Where should a traditional group actually start with AI?
Not with a tool. With the two or three decisions that are slow, costly or inconsistent today. Fix the decision, then ask whether AI helps, not the other way round.
Start with a decision, not a tool. Find the two or three choices the group makes regularly that are slow, expensive or inconsistent today. Get clear on what a better version of that decision looks like, who needs what information to make it, and where the bottleneck actually sits. Only then ask whether AI helps. Sometimes it will. Sometimes a simpler change, a cleaner data feed or a shorter approval chain, does the job. Leading with the tool gets you pilots in search of a purpose. Leading with the decision gets you advantage.
Why the “start with a tool” instinct is so common
It is natural. A CEO sees a demo, reads about a competitor’s chatbot or gets a pitch from a vendor, and the first question becomes: where can we deploy this? The technology is exciting, genuinely capable, and moving fast. But excitement is not a strategy.
McKinsey’s 2025 State of AI survey found that 88 percent of organisations now use AI in at least one function, up from 78 percent a year earlier. Yet only 39 percent report any measurable impact on earnings, and for most of those, the impact is less than five percent of EBIT. The technology is everywhere. The value is not.
Harvard Business Review identified what they call the “AI experimentation trap”: companies launching pilots across departments, chasing quick wins and marginal efficiencies, but never connecting those pilots to real business value. The pattern is familiar to anyone who lived through “digital transformation” a decade ago. Scattered activity, no focus, no returns.
What the companies getting value actually do differently
The pattern among high performers is consistent across the research. They do not start with the technology. They start with the work.
BCG’s 2025 AI research found that companies generating real value from AI share a set of structural accelerators: a multi-year vision sponsored by the CEO, workflow redesign before tool selection, and serious investment in upskilling. The technology choice comes after those decisions, not before.
Bain makes a similar point. In their 2026 outlook, they note that data access and process redesign must be treated as CEO-level problems, not IT problems. When business cases are built on full automation economics but the actual systems still route most decisions to humans, the CFO approved one set of numbers and the organisation lives with another.
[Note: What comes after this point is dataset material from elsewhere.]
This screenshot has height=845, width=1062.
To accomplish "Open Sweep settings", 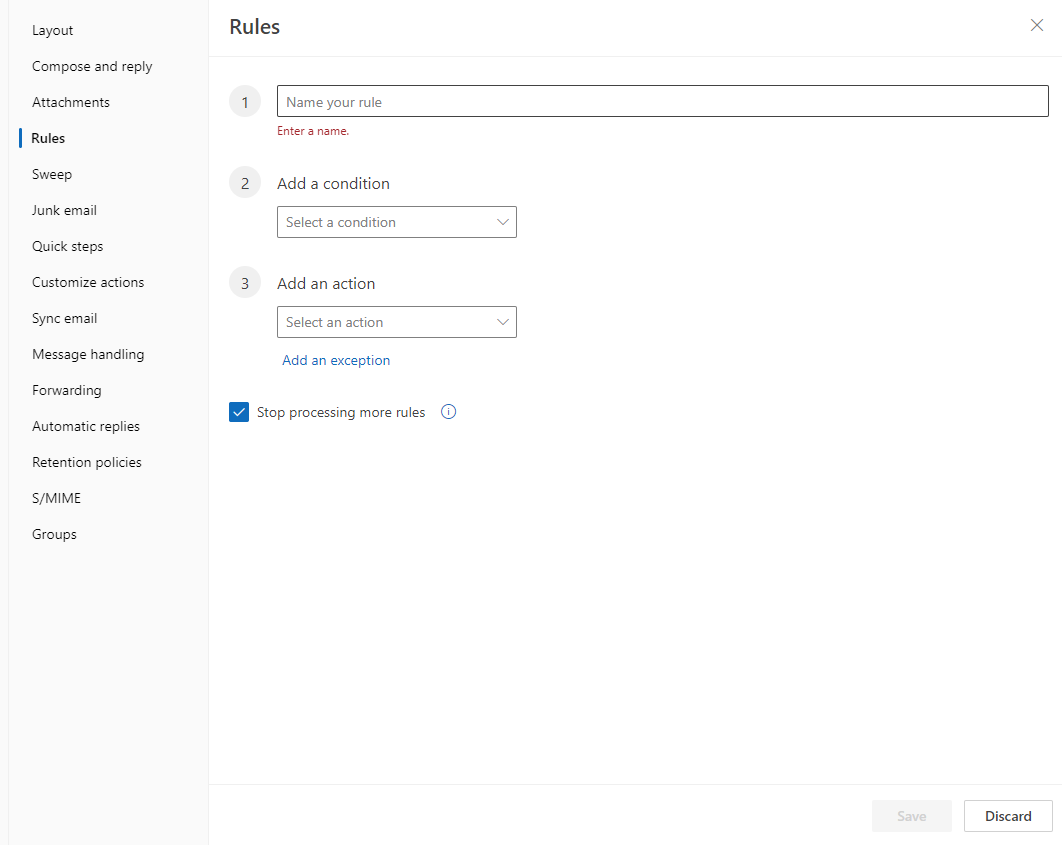I will (52, 174).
A practical starting sequence for a multi-business group
We suggest five steps, none of which require buying anything.
First, map the decisions that matter. In each business, identify the three to five recurring decisions that drive margin, speed or customer retention. Pricing, procurement approval, credit extension, maintenance scheduling. These are usually well known but rarely written down as decision processes.
Second, diagnose where each one breaks. Is the problem bad data, slow escalation, inconsistent judgement across locations, or something else? Be specific.
Third, define what “better” looks like. Faster by how much? More consistent by what standard? Cheaper by what amount? If you cannot quantify the improvement, you cannot evaluate any solution, AI or otherwise.
Fourth, ask whether AI addresses the specific bottleneck. If the problem is that pricing decisions wait three days for a regional manager’s sign-off, an AI model will not help. A delegation framework will. If the problem is that credit analysts spend 80 percent of their time assembling data from four systems, an AI tool that consolidates and summarises might help a great deal.
Fifth, pilot narrow and measure tight. One decision, one business unit, 90 days, clear metrics. Not a “centre of excellence” or an “AI strategy.” A test of whether a specific tool improves a specific decision by a specific amount.
What this means for a group CEO
The temptation is to delegate AI to the CIO or to a newly hired Chief AI Officer. That is fine for implementation. But the question of which decisions matter most, and what “better” looks like, is a business question. It belongs to the people who run the businesses.
Your role is not to pick the technology. It is to insist on the discipline: start with the decision, define the improvement, then evaluate the tool. Everything else is a demo.